Ladies and Gentlemen,

I am glad to welcome you here, in Tallinn. The fact that the conference of your worthy organization is taking place in Tallinn is for us a great responsibility. At the same time, it is an international recognition of our work done over the last decade and a stimulus for the future.

Estonia, like many other East European countries, started transition to the market economy more than ten years ago - in times characterized by rapid development and expansion of new technologies around the world.

The development of our transition economy was unsteady, but it still proved that starting off by zero could turn out to be simpler than renewal of the old. With the help of foreign investments, in many areas we were able to implement new technologies and innovative solutions worked out elsewhere in the world.

And so, looking back at our recent past, we must admit that Estonia and many other countries have been consumers of innovation. Yet, in order to survive in international competition it is inescapable that one produced more and more innovation himself. We are increasingly becoming aware of that also in Estonia, at the level of both enterprises and of the state.

An enterprise operating in the conditions of market economy and hard competition does need innovation. I even would say that it is a matter of life and death. As we could learn, for instance from our northern neighbours, it is a duty of state to support development and extensive innovation.

We in Estonia, so far, have interpreted state-level support mostly in a broader sense. Our economic policy is trying to provide favourable conditions to set up and develop enterprises. In other words - conditions for entrepreneurs to experiment and to test new ideas.

It is self-evident that developing enterprises also need well-qualified workforce. For this reason, the employment policy of an economy of rapidly developing structure should not be targeted at keeping as many jobs as possible, but at enabling people to find a new job as quickly as possible.

Dear Conference Members,

In an age where competition has become global, such general measures like creating favourable business environment and training qualified workforce alone are not sufficient any more. That's why science and technology parks have become an integral part of purposeful innovation policy. They have particular importance in supporting new innovative enterprises as well as small and medium-sized enterprises. It is extremely vital that as many enterprises as possible had the chance of putting their ideas into effect. That will create preconditions for people to earn a more equal share of benefits of an economy based on knowledge.

With view to what I have said, I am very pleased that the present conference lays great emphasis first of all on international dimension, and on small and medium-sized enterprises. I believe that your following exchange of ideas will provide a chance of learning both from each other's mistakes and successes. And for this, I wish you great success!
################
> **WHAT IS ASKED**
Write out the stretch of the conference welcome speech from "With view to" through "you great success!" again, putting "global cooperation" in place of "international dimension".
################
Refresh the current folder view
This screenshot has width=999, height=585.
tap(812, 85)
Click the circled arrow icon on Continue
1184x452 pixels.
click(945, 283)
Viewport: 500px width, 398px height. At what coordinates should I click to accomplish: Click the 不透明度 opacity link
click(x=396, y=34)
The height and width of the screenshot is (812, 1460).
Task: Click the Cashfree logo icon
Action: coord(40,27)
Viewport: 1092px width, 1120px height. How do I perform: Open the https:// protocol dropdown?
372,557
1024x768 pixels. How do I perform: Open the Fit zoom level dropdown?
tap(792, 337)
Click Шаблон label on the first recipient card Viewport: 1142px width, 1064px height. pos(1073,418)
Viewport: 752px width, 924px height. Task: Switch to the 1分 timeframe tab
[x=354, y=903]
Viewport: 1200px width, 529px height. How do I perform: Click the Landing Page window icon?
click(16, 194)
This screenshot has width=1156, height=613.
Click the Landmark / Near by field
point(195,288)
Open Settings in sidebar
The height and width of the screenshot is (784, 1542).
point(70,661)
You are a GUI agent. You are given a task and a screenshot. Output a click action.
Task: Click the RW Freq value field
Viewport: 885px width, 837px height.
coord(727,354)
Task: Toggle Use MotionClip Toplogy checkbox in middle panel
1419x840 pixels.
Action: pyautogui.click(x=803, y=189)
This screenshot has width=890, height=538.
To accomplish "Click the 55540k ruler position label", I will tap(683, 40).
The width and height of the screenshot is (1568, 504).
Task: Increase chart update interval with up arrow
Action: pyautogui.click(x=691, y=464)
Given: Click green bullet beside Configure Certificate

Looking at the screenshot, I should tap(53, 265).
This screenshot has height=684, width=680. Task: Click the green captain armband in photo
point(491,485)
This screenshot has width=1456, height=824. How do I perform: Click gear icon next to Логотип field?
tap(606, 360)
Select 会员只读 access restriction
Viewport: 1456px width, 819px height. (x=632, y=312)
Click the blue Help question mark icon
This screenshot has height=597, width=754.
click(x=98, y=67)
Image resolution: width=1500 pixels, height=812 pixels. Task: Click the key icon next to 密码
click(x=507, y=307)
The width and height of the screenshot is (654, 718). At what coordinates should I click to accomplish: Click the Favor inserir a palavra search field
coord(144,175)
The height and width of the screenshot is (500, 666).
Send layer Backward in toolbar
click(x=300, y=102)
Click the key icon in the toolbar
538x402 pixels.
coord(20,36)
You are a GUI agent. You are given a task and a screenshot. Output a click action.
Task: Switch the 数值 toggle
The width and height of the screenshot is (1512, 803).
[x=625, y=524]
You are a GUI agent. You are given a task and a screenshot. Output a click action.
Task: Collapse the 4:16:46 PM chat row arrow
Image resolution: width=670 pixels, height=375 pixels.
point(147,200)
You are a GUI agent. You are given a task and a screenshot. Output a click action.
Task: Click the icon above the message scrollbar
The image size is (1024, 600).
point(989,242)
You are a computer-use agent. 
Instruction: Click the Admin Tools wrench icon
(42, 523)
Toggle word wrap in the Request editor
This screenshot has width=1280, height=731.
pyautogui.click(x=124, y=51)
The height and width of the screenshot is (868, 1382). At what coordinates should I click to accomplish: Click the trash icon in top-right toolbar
################
> **WRITTEN ANSWER**
With view to what I have said, I am very pleased that the present conference lays great emphasis first of all on global cooperation, and on small and medium-sized enterprises. I believe that your following exchange of ideas will provide a chance of learning both from each other's mistakes and successes. And for this, I wish you great success!